[Opening Supplied records section]

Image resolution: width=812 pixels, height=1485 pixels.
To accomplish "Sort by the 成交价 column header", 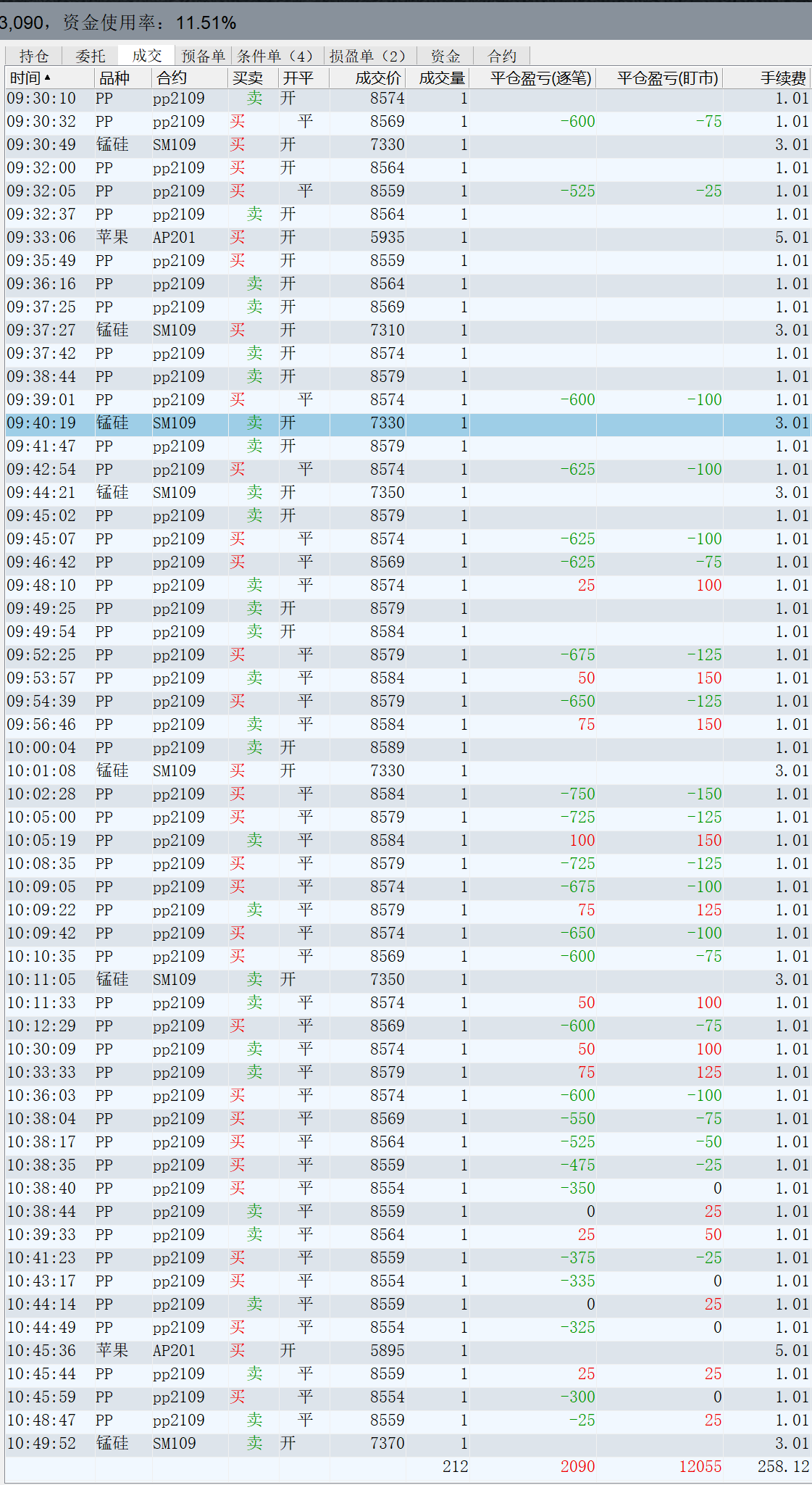I will pyautogui.click(x=377, y=78).
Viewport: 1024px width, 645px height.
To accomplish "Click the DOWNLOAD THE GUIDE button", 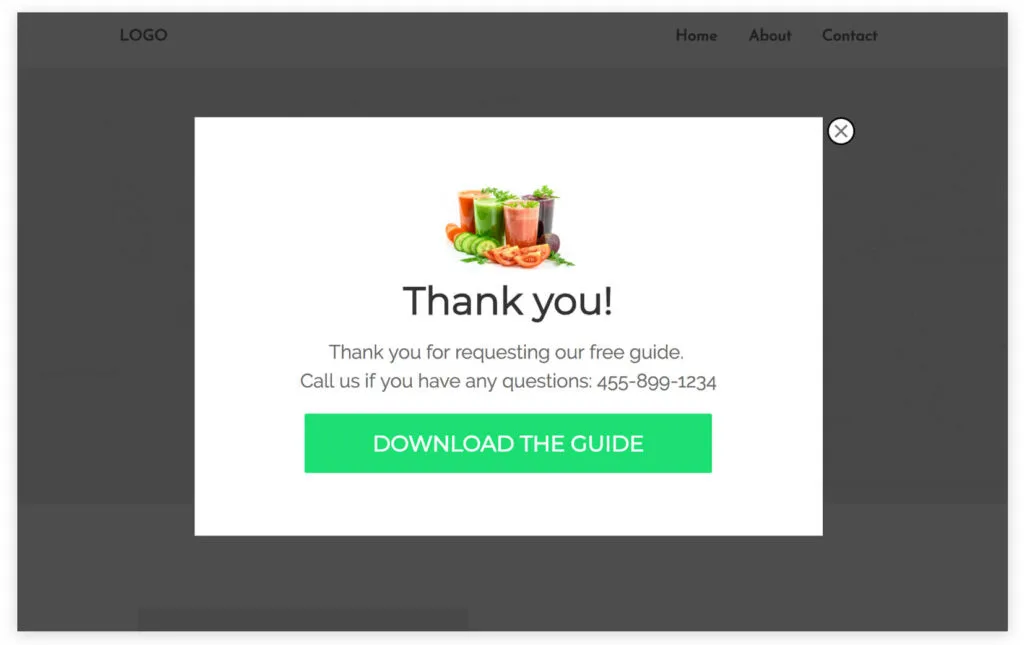I will tap(507, 443).
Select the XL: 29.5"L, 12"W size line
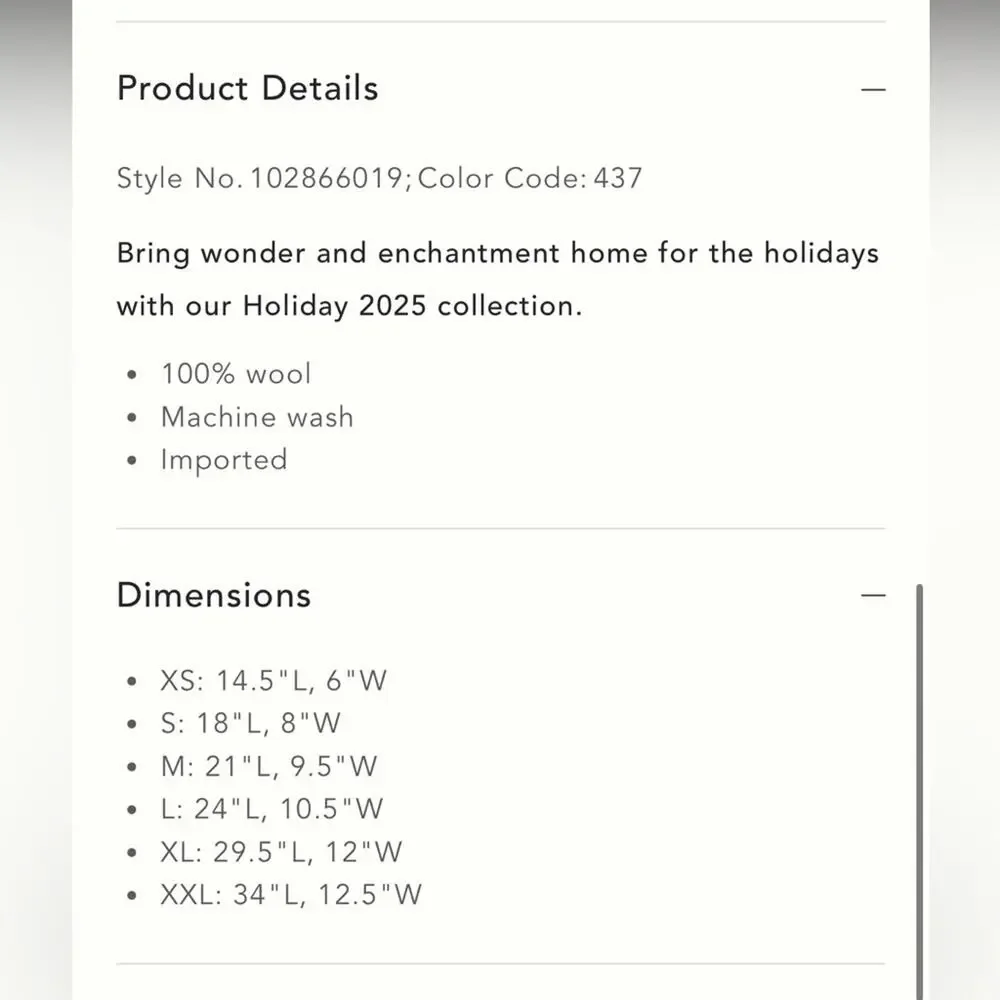Viewport: 1000px width, 1000px height. (x=281, y=852)
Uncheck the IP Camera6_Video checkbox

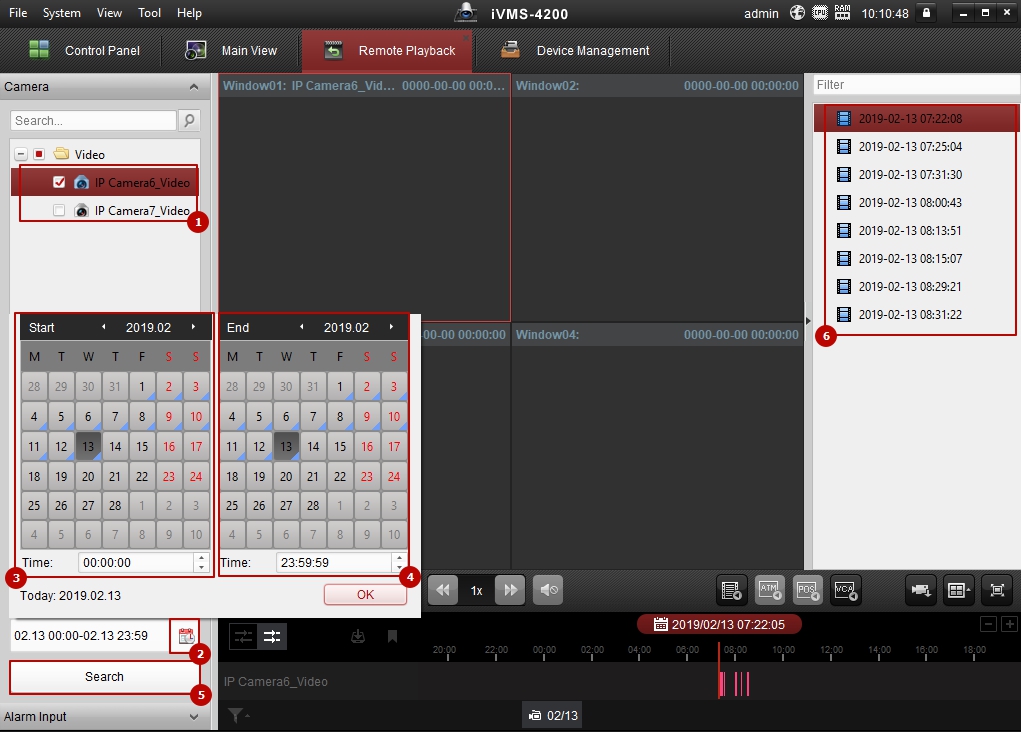coord(59,182)
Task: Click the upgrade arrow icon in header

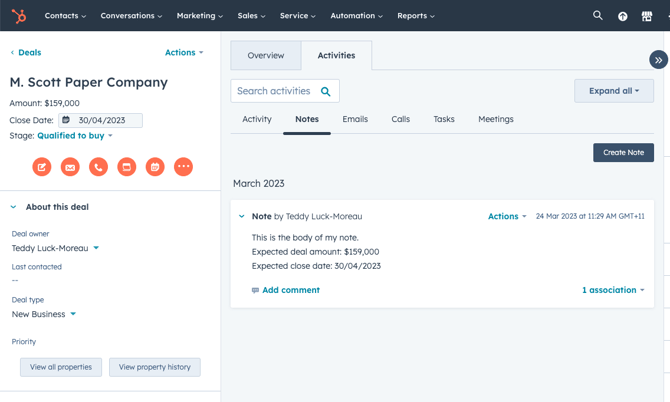Action: pos(622,16)
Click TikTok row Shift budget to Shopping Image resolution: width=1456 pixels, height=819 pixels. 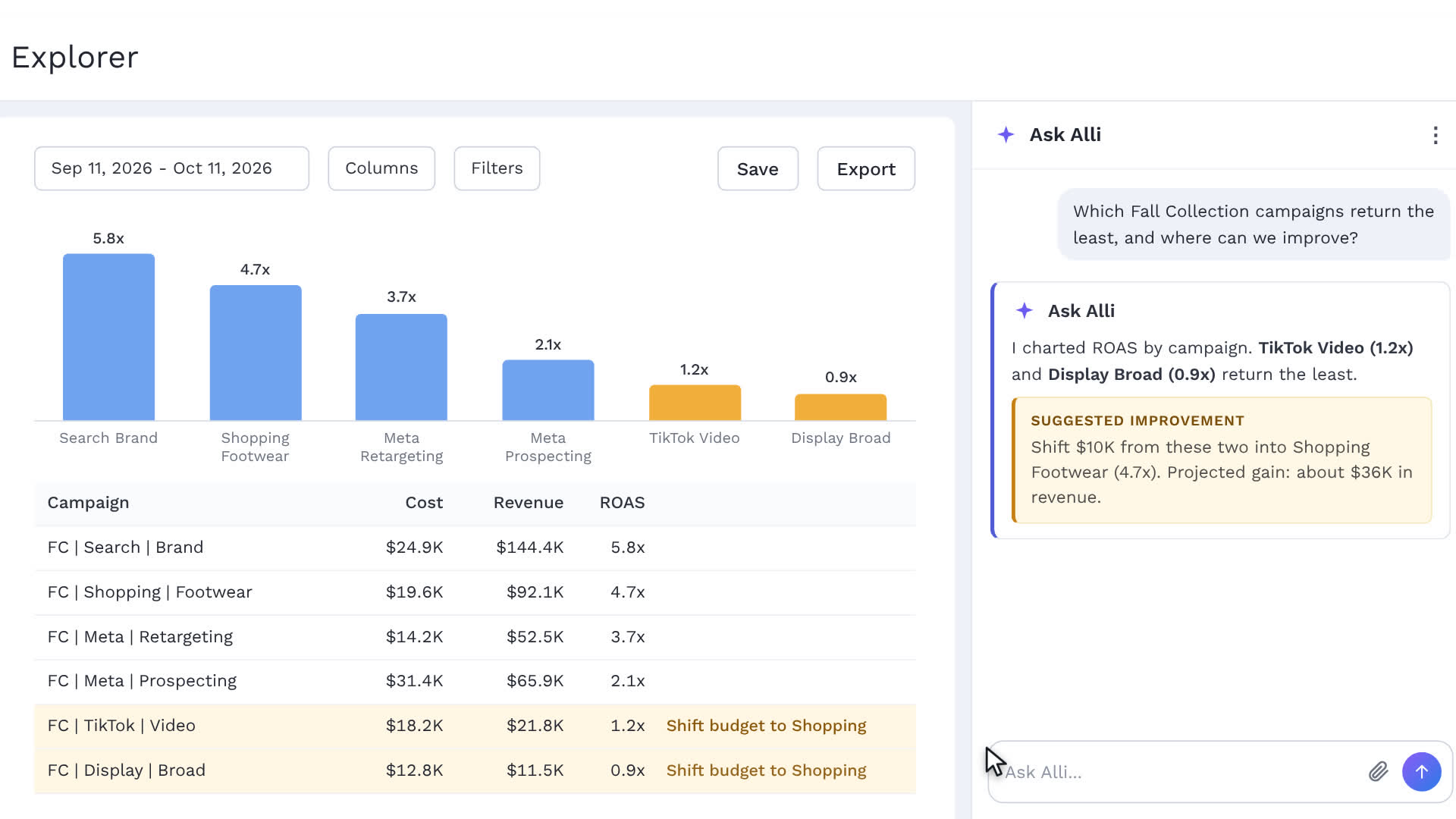click(766, 726)
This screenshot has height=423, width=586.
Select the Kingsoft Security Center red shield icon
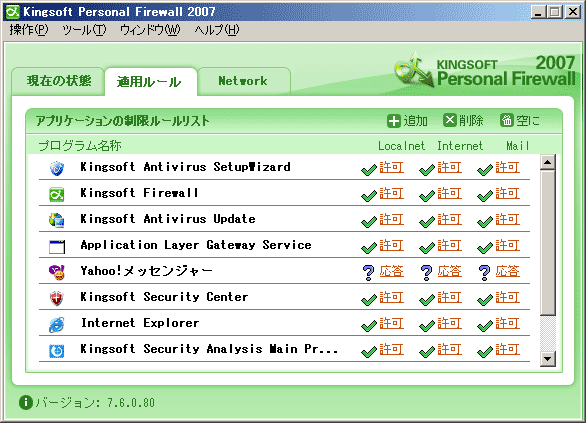point(57,298)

[Closing Supplied records section]

* [Problem]
Exactly the lines from the one with "This screenshot has height=423, width=586." to the last line of the listing are wanted, both ends included and pictures excluded.

* [Result of the task]
This screenshot has height=423, width=586.
Select the Kingsoft Security Center red shield icon
point(57,298)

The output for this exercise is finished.